■ **Requirement**:
Count the lines in the material below that contain the string "perform", with case counting, and reply with the number only.

■ **Extracted material**:
^^^^^^^^^^^^^^^^

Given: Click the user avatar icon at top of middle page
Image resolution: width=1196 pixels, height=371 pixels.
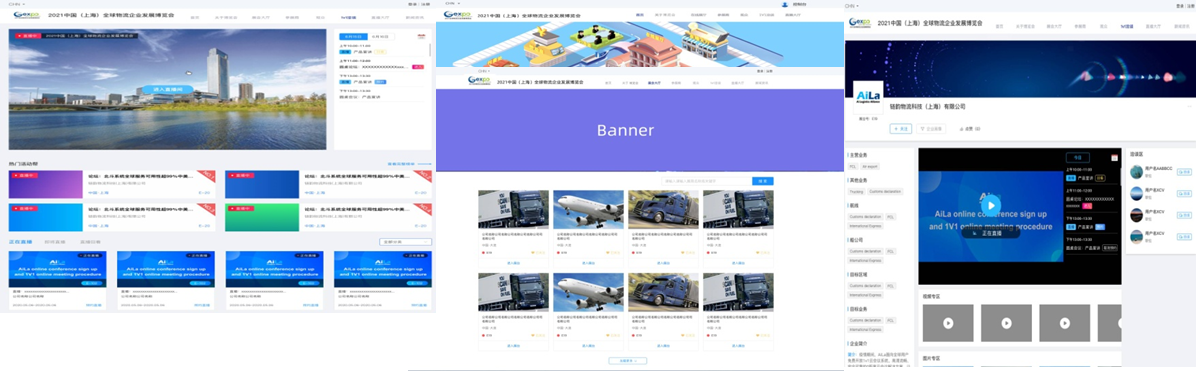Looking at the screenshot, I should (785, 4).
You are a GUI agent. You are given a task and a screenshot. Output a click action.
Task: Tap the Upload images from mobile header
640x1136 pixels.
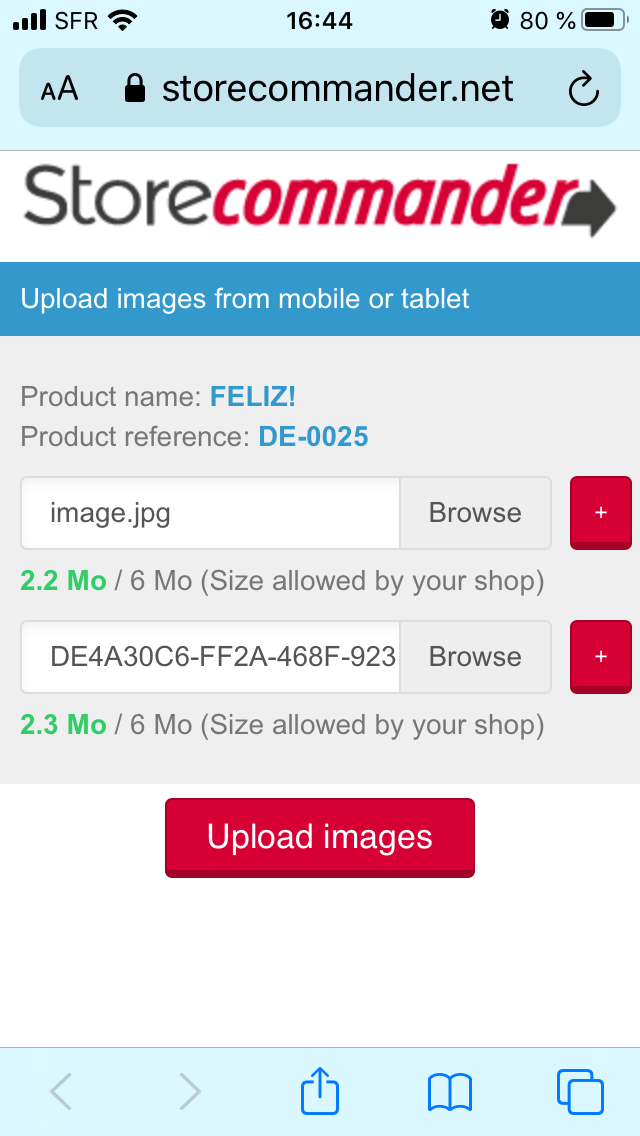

^^^^^^^^^^^^^^^^

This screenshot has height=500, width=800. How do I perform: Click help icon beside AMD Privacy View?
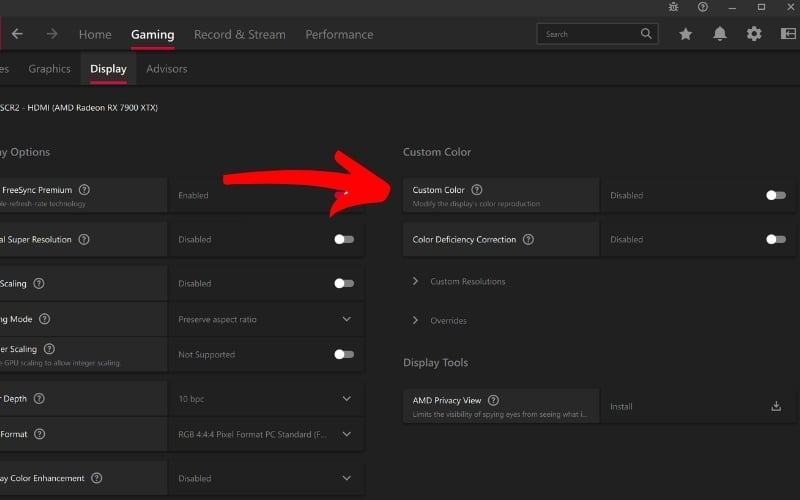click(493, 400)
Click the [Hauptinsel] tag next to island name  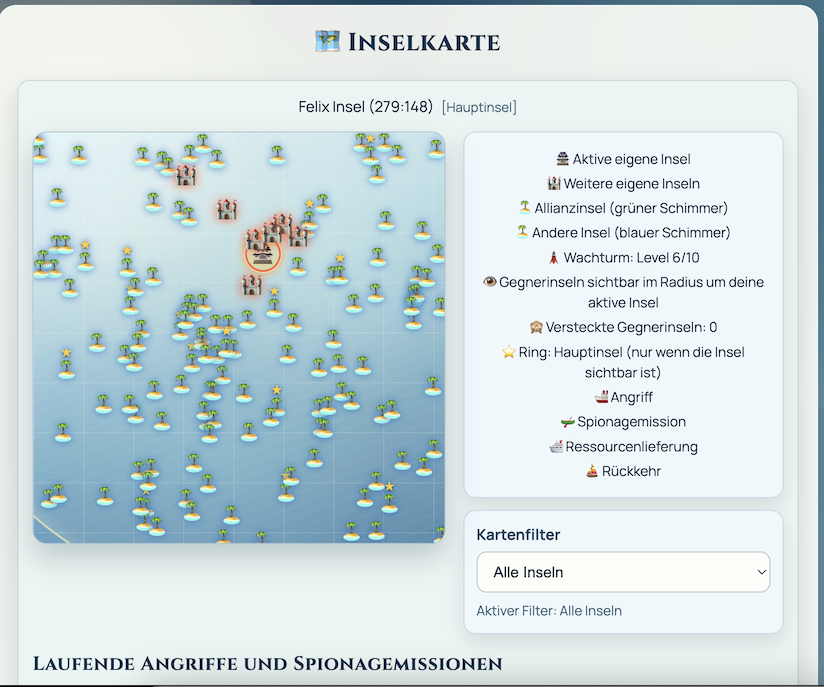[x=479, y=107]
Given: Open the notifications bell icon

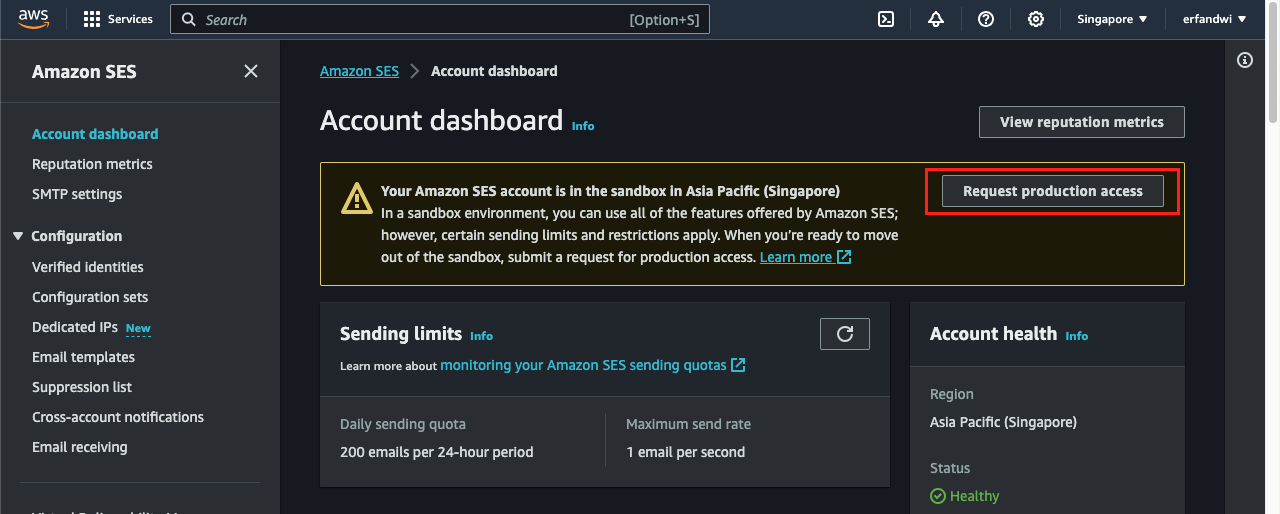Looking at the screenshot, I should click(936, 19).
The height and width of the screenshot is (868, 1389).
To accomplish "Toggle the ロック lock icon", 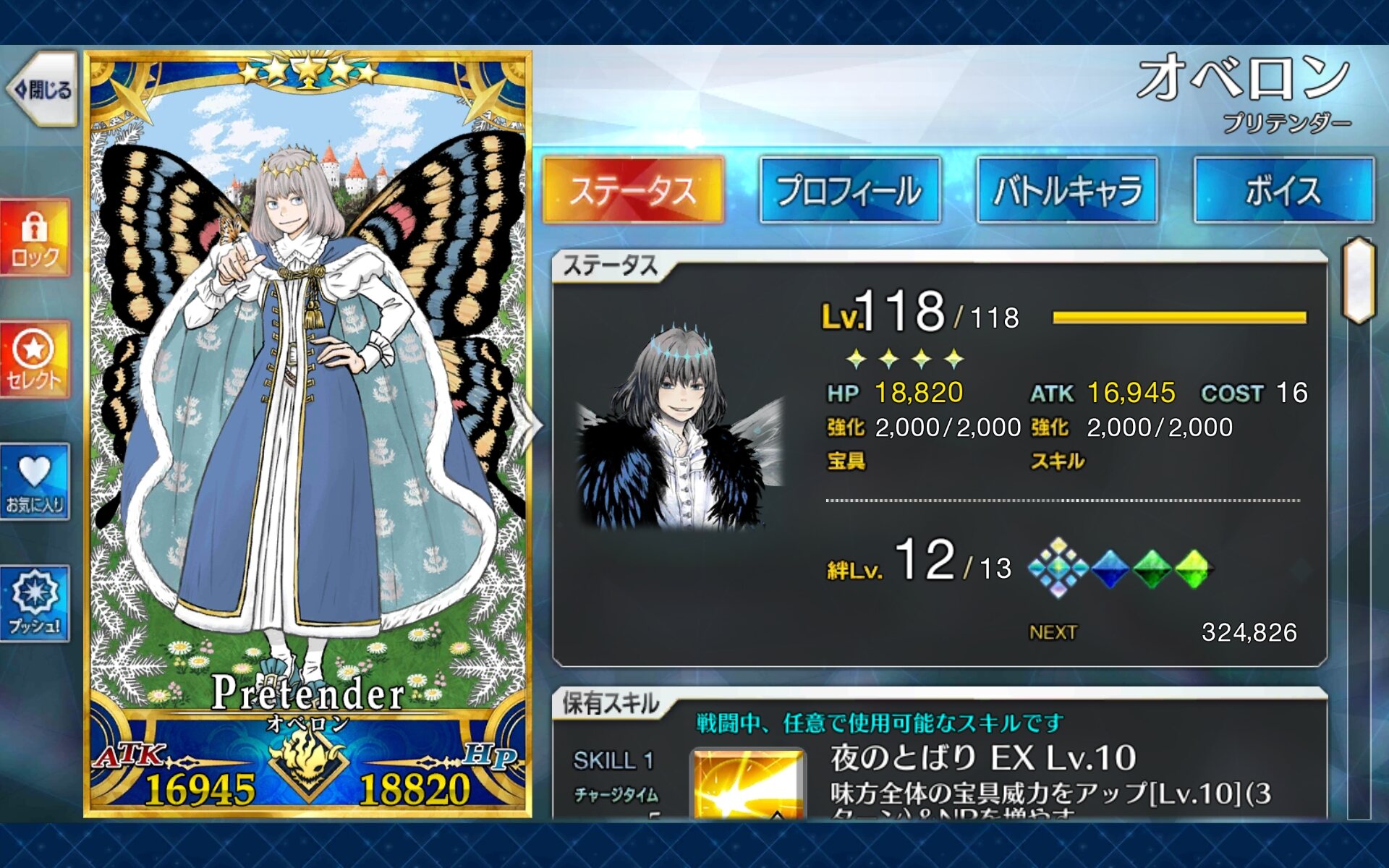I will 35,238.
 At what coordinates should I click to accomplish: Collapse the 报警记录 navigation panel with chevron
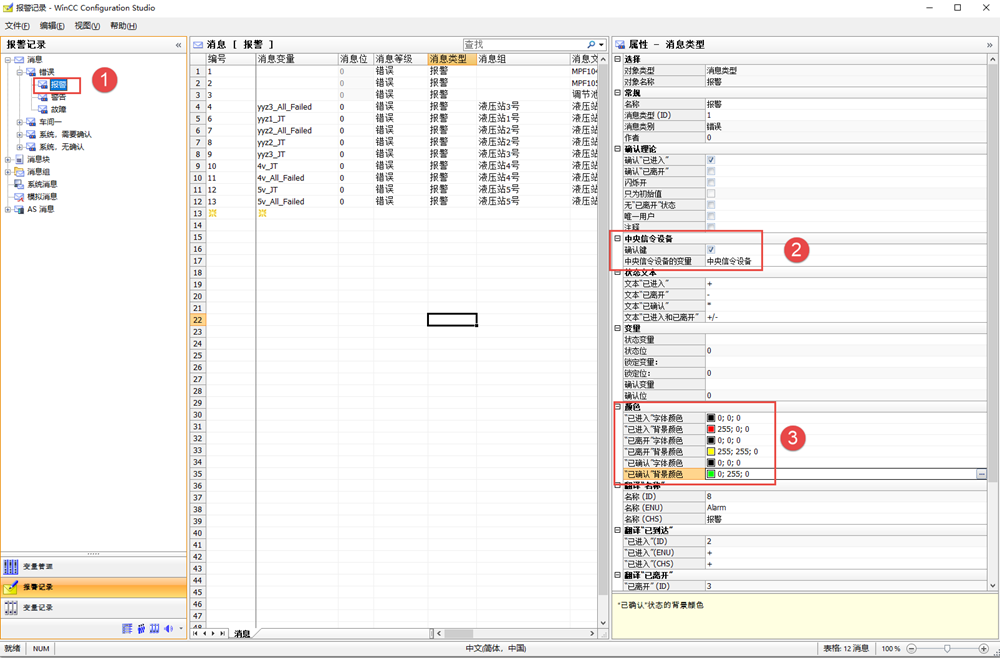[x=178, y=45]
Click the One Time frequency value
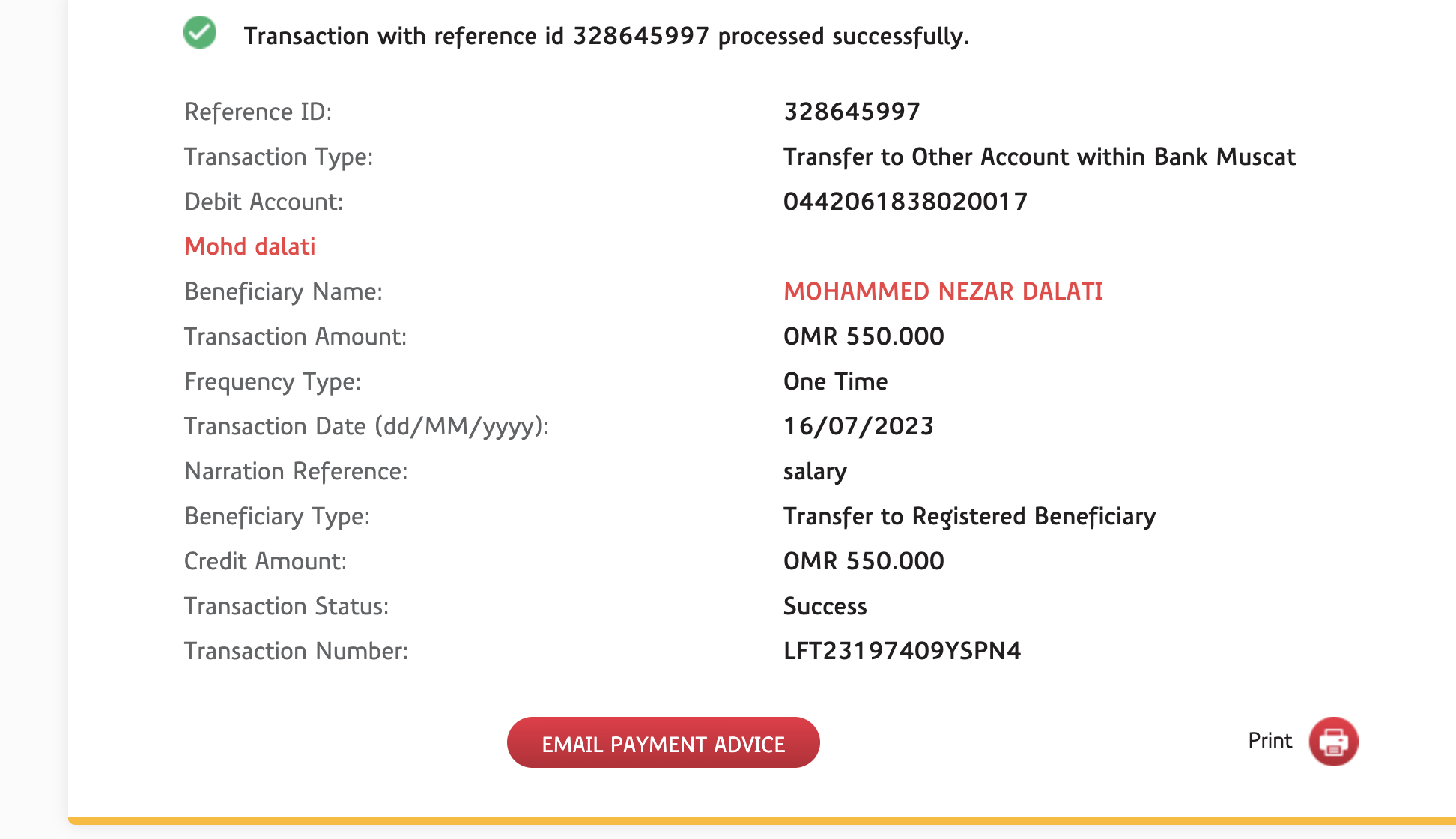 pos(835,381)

^^^^^^^^^^^^^^^^

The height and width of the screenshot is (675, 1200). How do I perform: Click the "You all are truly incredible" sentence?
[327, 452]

^^^^^^^^^^^^^^^^

■ **Response to the task**:
2